Coal Mining Industry (Long Service Leave) Administration Act 1992 (Coal LSL Act)

[10] Before considering how the recent developments might impact the dispute, it is necessary to appreciate and understand some of the salient aspects of the Coal LSL Act.

[11] Up until 31 December 2009, the determination of whether an employer was covered by the Coal LSL Scheme was dependent on whether the employer was bound by the Coal Mining Industry (Production and Engineering) Consolidated Award 1997 (Coal Award 1997) or an enterprise agreement linked to that award. The Coal Award 1997 was only binding on employers specifically named in the award or a relevant roping-in award, and it only applied in New South Wales, Queensland and Tasmania.

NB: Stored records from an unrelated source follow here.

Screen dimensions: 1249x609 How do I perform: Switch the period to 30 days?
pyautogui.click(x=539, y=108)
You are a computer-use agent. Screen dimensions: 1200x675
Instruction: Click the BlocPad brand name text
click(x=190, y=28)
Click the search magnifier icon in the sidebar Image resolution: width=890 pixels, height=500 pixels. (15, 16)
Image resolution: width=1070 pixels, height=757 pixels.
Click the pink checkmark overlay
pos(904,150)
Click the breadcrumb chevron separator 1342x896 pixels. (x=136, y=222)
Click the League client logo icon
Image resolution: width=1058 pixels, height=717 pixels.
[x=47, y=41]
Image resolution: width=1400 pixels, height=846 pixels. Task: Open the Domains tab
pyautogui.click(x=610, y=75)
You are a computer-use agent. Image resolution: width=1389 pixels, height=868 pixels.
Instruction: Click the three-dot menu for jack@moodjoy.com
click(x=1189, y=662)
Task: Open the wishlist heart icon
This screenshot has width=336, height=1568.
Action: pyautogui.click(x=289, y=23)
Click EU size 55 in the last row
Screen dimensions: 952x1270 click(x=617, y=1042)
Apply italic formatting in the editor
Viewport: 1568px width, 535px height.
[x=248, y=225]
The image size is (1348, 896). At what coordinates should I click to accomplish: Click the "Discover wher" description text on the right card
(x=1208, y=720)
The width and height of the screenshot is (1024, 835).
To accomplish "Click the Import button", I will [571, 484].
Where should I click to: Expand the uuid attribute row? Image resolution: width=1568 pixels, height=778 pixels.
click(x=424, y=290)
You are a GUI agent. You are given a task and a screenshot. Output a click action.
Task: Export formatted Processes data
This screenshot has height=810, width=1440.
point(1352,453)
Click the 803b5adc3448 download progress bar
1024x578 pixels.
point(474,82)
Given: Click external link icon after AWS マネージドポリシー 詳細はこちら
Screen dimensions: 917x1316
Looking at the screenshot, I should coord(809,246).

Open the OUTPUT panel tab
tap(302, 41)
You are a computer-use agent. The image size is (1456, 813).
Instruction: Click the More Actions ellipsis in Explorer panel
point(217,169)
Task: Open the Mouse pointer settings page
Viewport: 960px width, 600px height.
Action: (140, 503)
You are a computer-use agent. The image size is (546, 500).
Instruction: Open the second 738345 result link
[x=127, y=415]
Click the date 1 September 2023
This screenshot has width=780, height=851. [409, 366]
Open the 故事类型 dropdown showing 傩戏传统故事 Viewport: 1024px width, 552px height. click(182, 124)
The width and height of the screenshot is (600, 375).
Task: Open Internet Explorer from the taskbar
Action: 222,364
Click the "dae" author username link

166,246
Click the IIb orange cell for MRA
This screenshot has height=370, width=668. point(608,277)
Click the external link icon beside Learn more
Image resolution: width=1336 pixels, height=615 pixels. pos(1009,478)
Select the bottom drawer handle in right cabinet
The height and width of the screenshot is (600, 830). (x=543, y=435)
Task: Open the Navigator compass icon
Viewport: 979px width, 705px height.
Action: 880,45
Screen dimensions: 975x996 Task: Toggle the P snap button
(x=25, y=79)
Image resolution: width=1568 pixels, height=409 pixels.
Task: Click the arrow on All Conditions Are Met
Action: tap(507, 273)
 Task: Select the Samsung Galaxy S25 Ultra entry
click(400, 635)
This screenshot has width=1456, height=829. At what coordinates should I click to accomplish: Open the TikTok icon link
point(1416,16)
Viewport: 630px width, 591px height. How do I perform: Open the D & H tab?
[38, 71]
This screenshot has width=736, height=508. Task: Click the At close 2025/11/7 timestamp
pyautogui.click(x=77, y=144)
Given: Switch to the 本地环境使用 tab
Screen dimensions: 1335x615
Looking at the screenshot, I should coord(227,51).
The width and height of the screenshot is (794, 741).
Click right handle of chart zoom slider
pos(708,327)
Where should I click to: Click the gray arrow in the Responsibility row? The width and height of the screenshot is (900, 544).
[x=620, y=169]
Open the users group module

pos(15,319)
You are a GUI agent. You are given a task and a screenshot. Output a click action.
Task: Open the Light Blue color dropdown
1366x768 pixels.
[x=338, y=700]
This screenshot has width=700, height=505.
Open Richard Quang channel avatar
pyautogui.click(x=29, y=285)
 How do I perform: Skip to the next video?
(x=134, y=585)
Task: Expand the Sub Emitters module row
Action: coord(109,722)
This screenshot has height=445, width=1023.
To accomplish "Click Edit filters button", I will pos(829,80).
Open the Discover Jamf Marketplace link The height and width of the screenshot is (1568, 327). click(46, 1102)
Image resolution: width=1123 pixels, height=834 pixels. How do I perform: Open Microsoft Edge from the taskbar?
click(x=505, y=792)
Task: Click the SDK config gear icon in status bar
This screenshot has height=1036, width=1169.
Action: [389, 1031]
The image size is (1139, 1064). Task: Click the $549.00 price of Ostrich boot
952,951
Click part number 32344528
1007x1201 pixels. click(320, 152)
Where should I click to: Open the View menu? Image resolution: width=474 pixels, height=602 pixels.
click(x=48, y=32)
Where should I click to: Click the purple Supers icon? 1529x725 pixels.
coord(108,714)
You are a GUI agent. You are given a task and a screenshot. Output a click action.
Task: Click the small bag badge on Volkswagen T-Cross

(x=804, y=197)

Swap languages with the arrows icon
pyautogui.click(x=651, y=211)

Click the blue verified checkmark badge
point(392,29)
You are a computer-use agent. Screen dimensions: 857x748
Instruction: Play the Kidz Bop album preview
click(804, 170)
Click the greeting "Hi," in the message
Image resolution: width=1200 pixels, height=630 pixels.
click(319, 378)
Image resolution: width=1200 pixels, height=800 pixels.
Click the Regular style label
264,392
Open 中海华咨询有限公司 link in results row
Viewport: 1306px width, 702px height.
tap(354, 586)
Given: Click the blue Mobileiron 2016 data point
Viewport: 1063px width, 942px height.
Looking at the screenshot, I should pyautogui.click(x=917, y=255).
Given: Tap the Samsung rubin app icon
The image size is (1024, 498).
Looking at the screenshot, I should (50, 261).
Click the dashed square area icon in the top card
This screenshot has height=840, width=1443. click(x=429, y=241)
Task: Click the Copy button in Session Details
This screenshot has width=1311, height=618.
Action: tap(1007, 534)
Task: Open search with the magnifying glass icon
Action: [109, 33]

[12] The Coal Award 1997 included detailed long service leave provisions in clause 36. Under the terms of the Coal Award 1997, an employee accrued long service leave “at the rate of 13 weeks for each 8 years of continuous service in the coal mining industry”. Employers were obliged under the terms of the Coal Award 1997 to provide long service leave to their eligible employees and then seek reimbursement of the amount paid from the Coal Mining Industry (Long Service Leave) Funding Corporation (Coal LSL Corporation).

[13] Under the Fair Work Act 2009 (Cth) (FW Act), modern awards are not permitted to include long service leave entitlements. This created a problem for the operation of the coal mining long service leave scheme. The Federal Government addressed the problem by amending the Coal LSL Act (which previously dealt with administrative matters in relation to the operation of the Coal Mining Industry LSL Fund) to include substantive long service leave entitlements, based on those in the Coal Award 1997.

[14] The Coal Mining Industry (Long Service Leave Funding) Amendment Act 2009 amended the Coal LSL Act by inserting a new definition of “eligible employee” as “an employee who is employed in the black coal mining industry …”. The expression “black coal mining industry” in the Coal LSL Act has the same meaning as in the Black Coal Mining Industry Award 2010.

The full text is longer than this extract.